The capacity crowd -- rival gang members grooving together in a smoke-filled atmosphere of peace and love -- hailed them and it was pretty clear Katchafire were one of those heartland bands that big city folks (rock writers particularly) just didn't get.
Some many months later -- after I had written a big article about them saying as much -- I was invited to write their band biography which I did with great pleasure. I really wanted to tell people about these musicians -- so I wrote two versions; a short one for a media handout; and a longer essay piece in which I placed them in the lineage of local reggae and hoped provincial papers could just pick up run if they were too lazy to interview the band (see tag).
Katchafire went on to score with a few radio hits and delivered two excellent albums, Revival and Slow Burning.
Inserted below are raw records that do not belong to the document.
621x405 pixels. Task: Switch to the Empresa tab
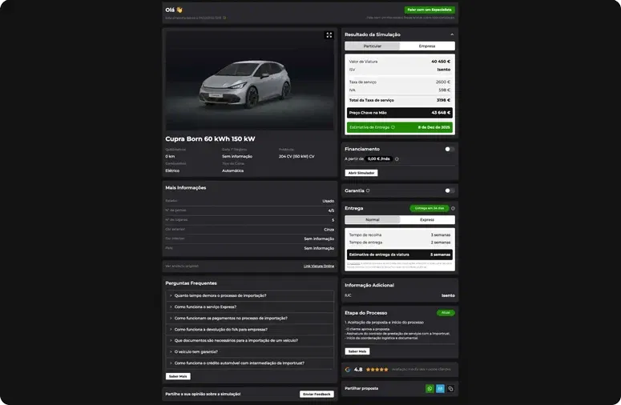pos(427,46)
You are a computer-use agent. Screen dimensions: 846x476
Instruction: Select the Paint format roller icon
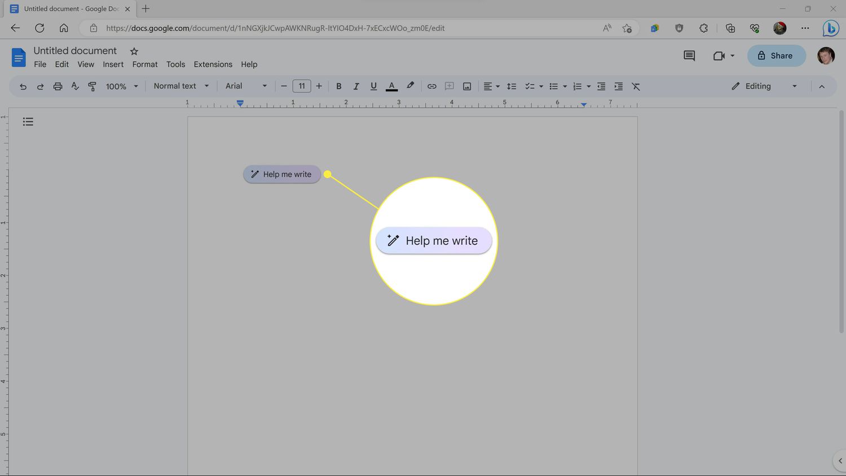coord(92,86)
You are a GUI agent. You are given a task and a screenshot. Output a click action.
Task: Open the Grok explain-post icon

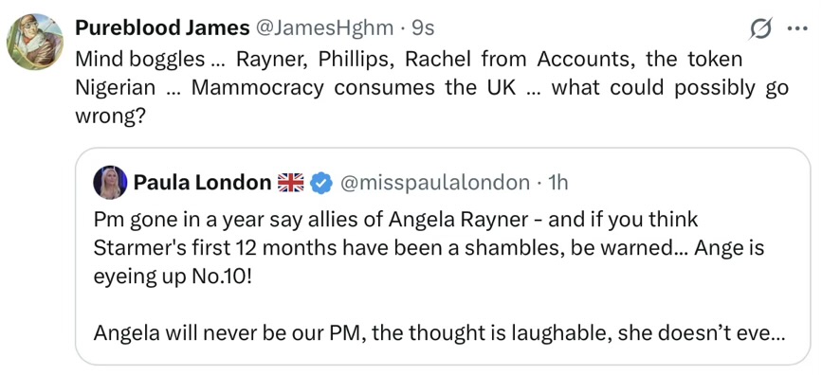click(759, 30)
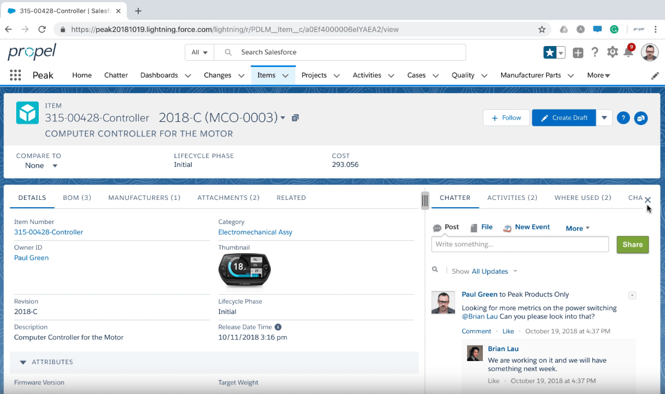The height and width of the screenshot is (394, 665).
Task: Open the revision selector arrow by 2018-C
Action: coord(283,118)
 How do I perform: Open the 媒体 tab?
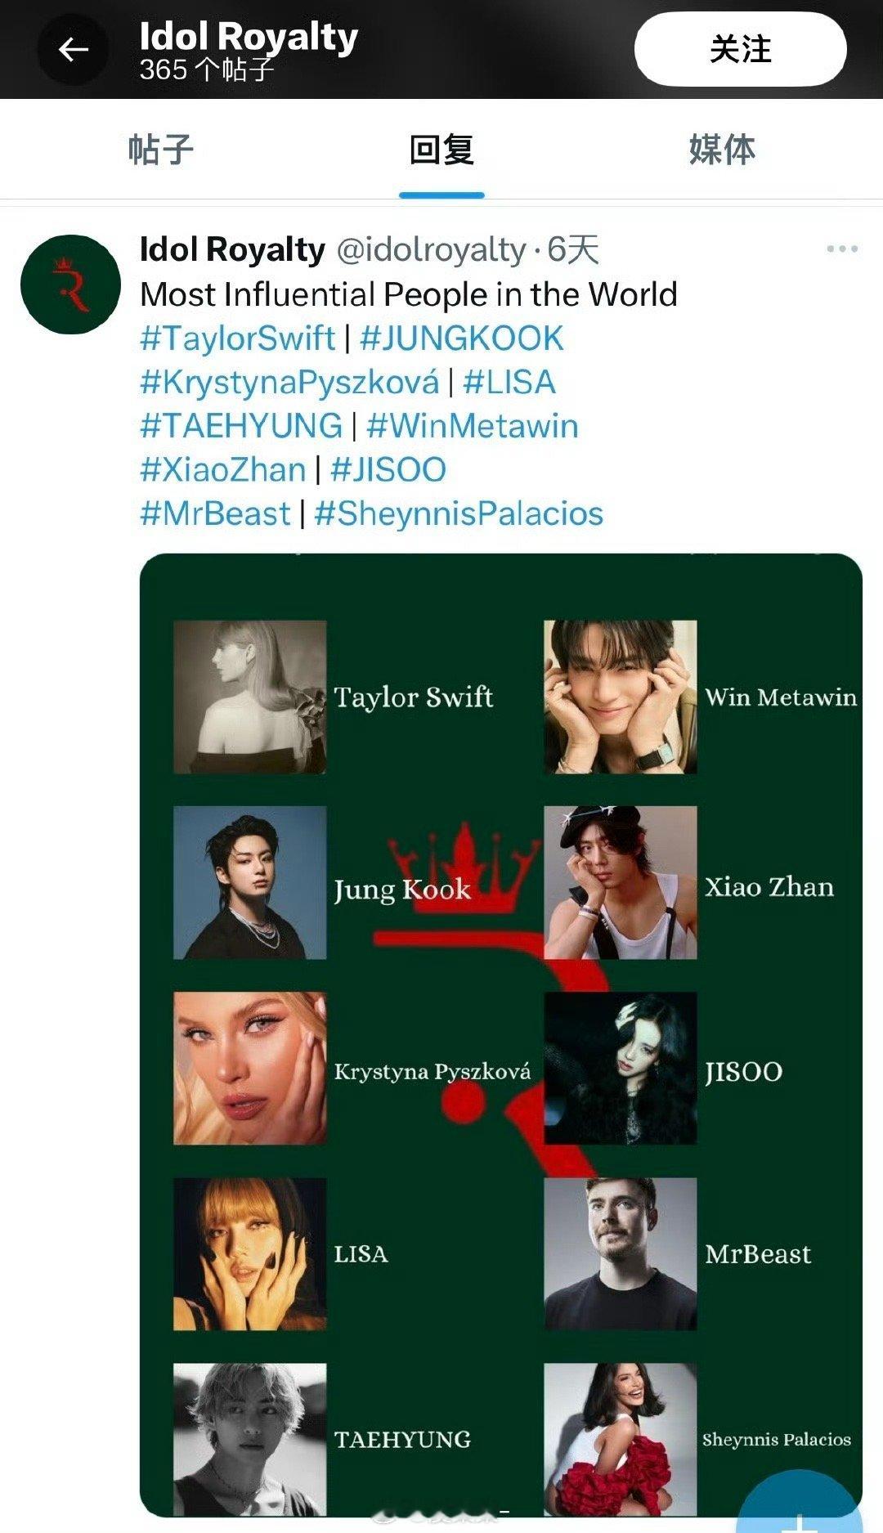tap(721, 150)
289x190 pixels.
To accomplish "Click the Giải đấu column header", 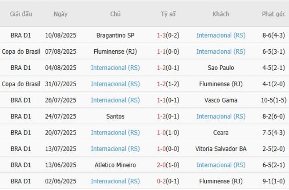I will (21, 14).
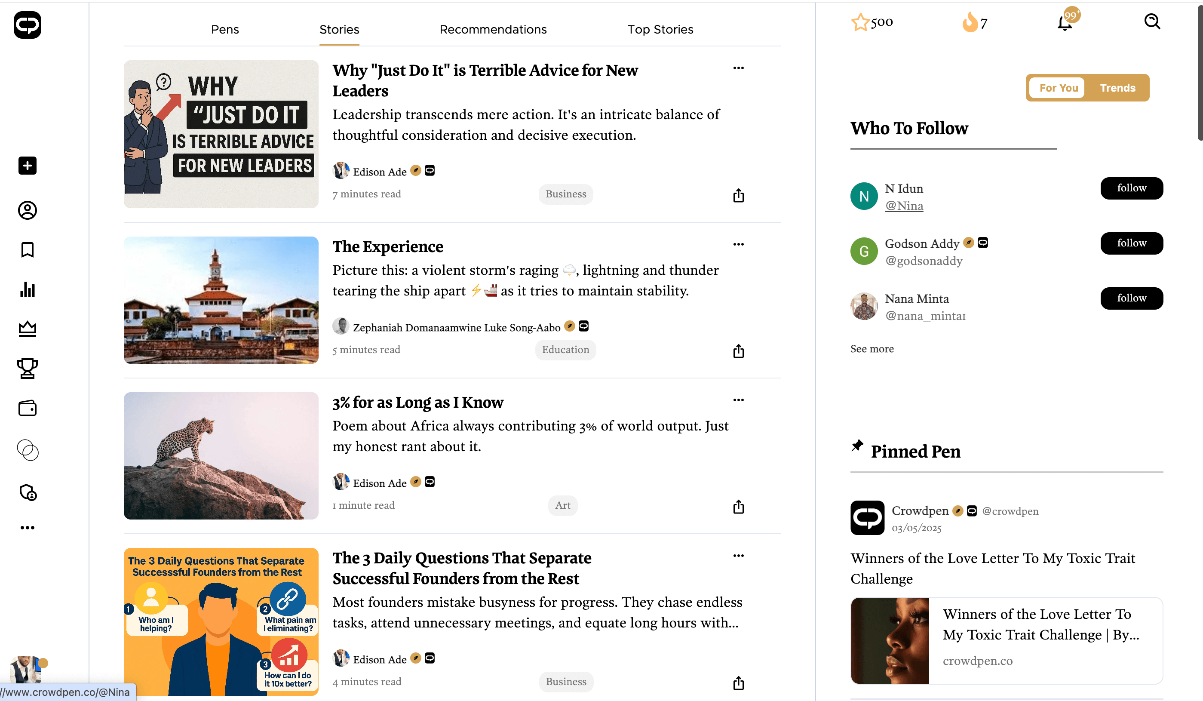1203x701 pixels.
Task: Click the Education category tag
Action: pyautogui.click(x=565, y=350)

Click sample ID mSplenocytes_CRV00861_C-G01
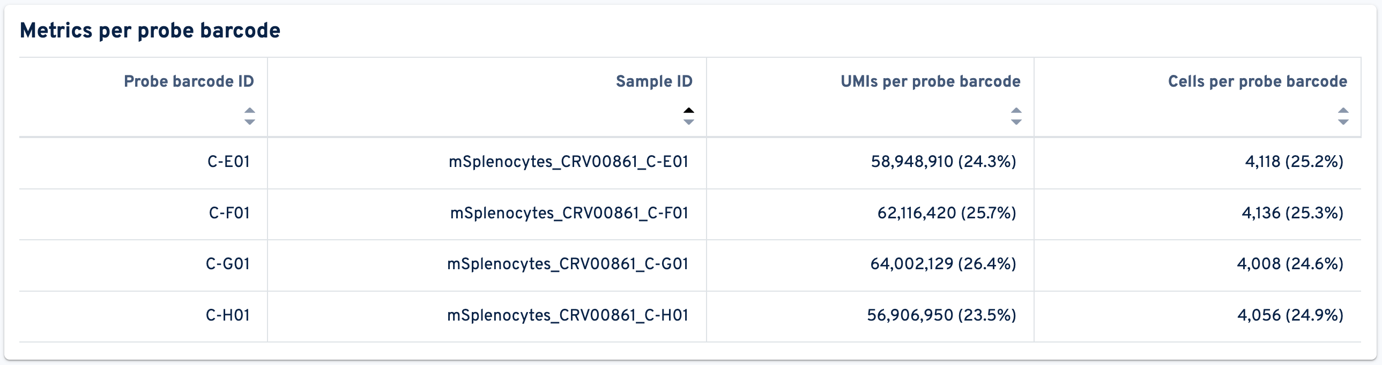click(x=568, y=264)
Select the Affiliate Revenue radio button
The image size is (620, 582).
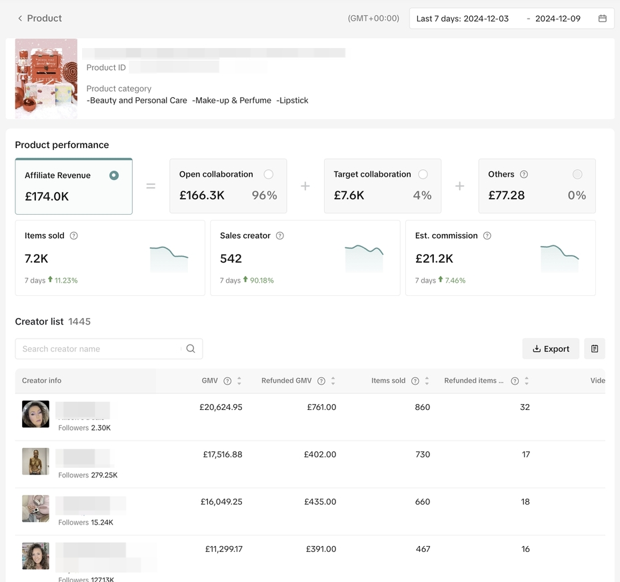[114, 175]

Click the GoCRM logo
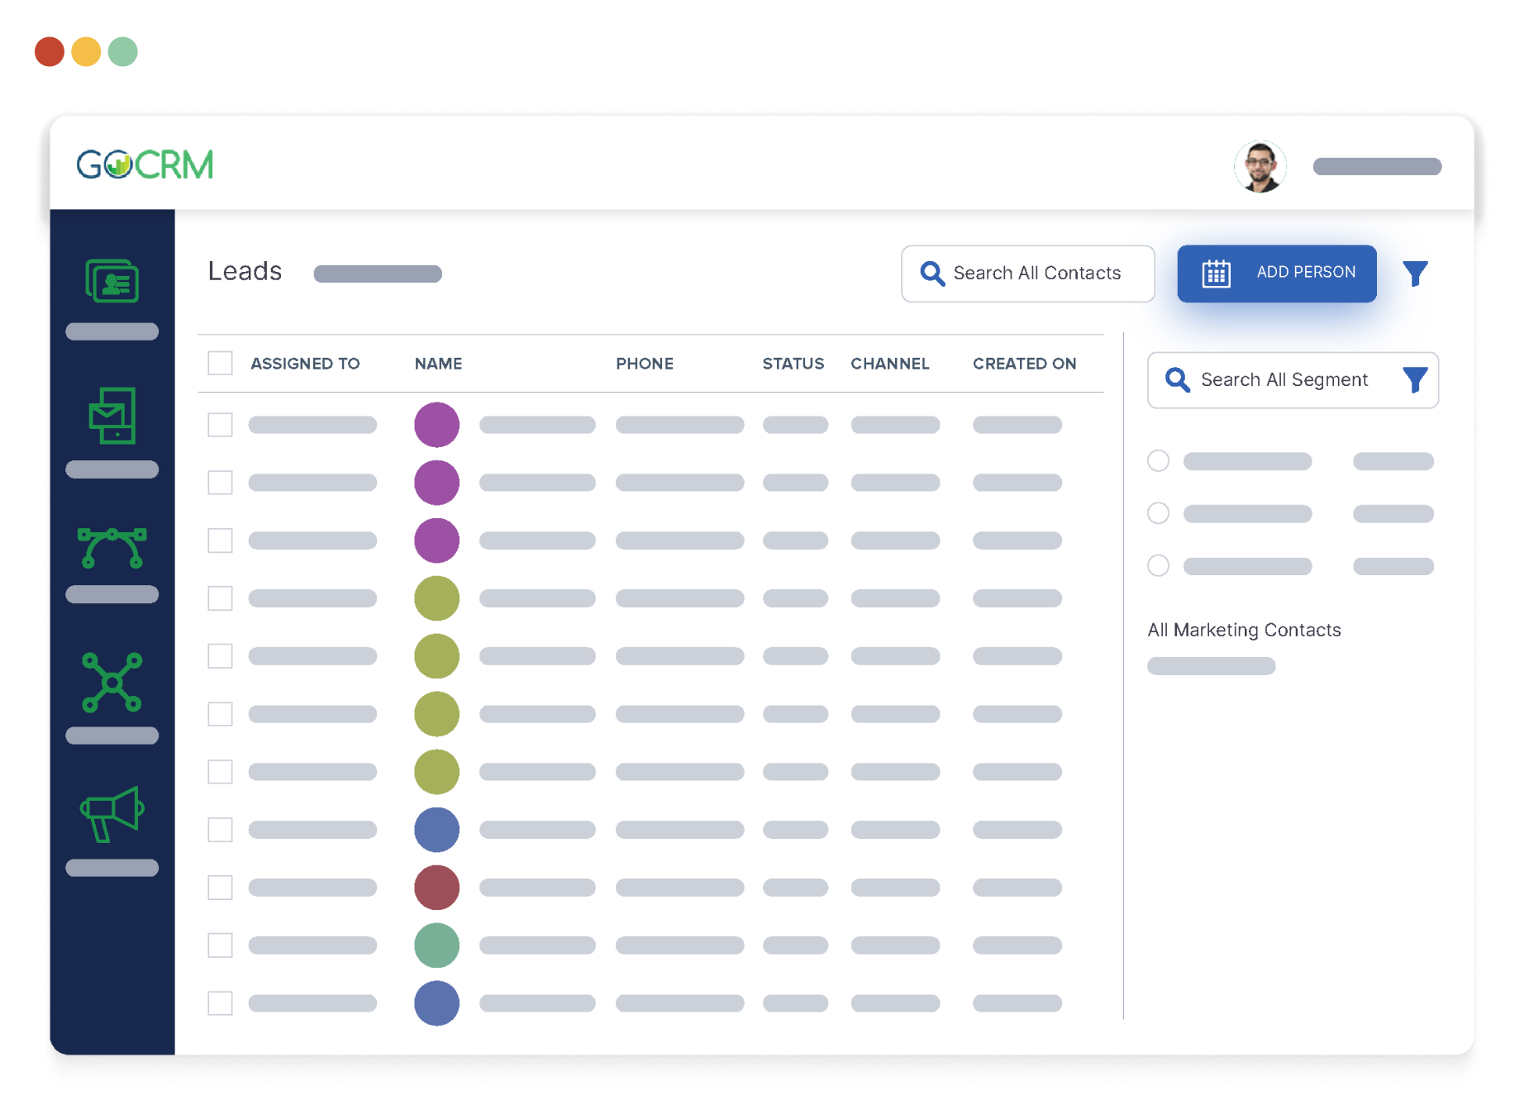click(x=145, y=165)
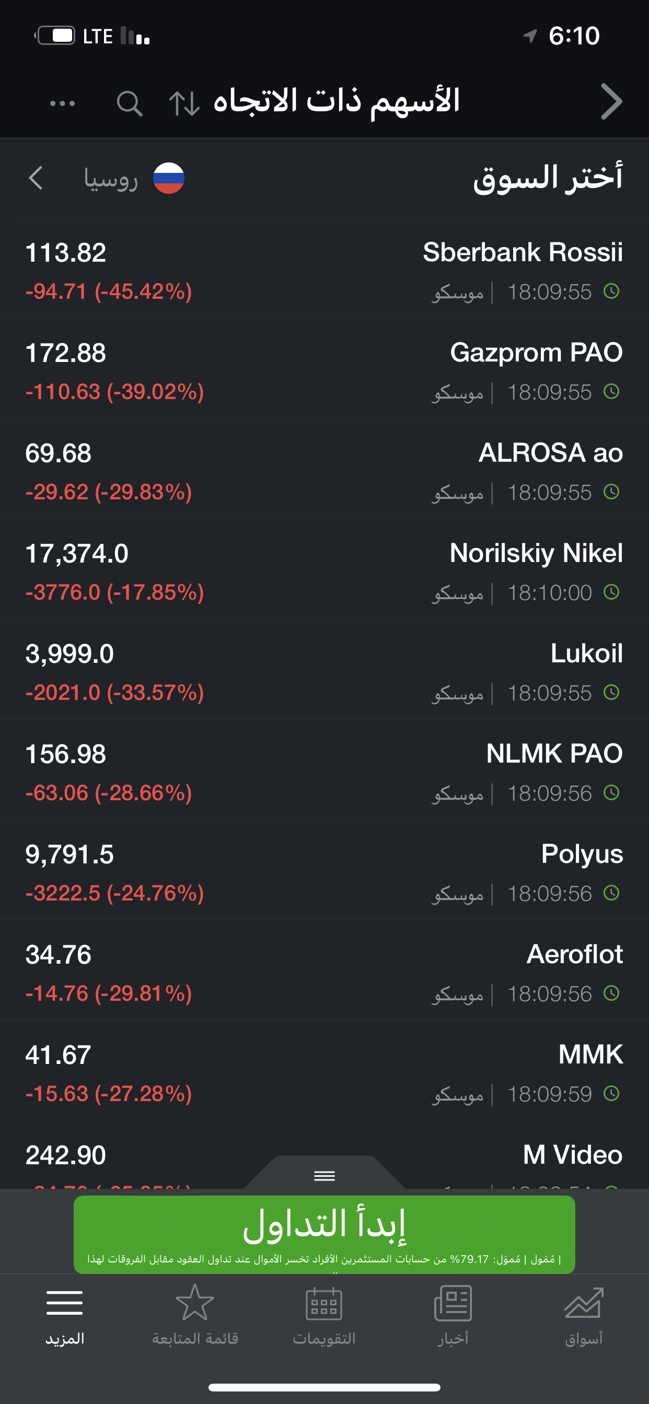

There was also the Homegrown Mix in which their songs were remixed by the likes of Chris Macro (Dubious Brothers), Baitercell and Schumacher, Cuffy with Joost Langveld, and others.
By this time you'd think they would be household names like Herbs became, but that still doesn't seem to be the case.
Their strong original material seems more known and admired than actually heard. But they have travelled with their music -- and also travelled within their music as this diverse third outing illustrates.
If their second album found them tentatively pushing their musical boundaries, this one takes full advantage of their broad musical experiences: so here are jazzy fills, more soulful horns than on previous outings, some real lover's rock which wouldn't shame Gregory Isaacs, that blend of pop choruses with a deep roots feel, softly stinging rock guitars, surging basslines, vocals which are pain-soaked or uplifting . . .
Katchafire may never be as huge as they deserve be, and I still think that their real audience might be in the heartland -- but that doesn't change the fact that this career has been worth following every skanking step of the way.
And this fine album only deepens and extends the contract they have made with themselves, and their audience.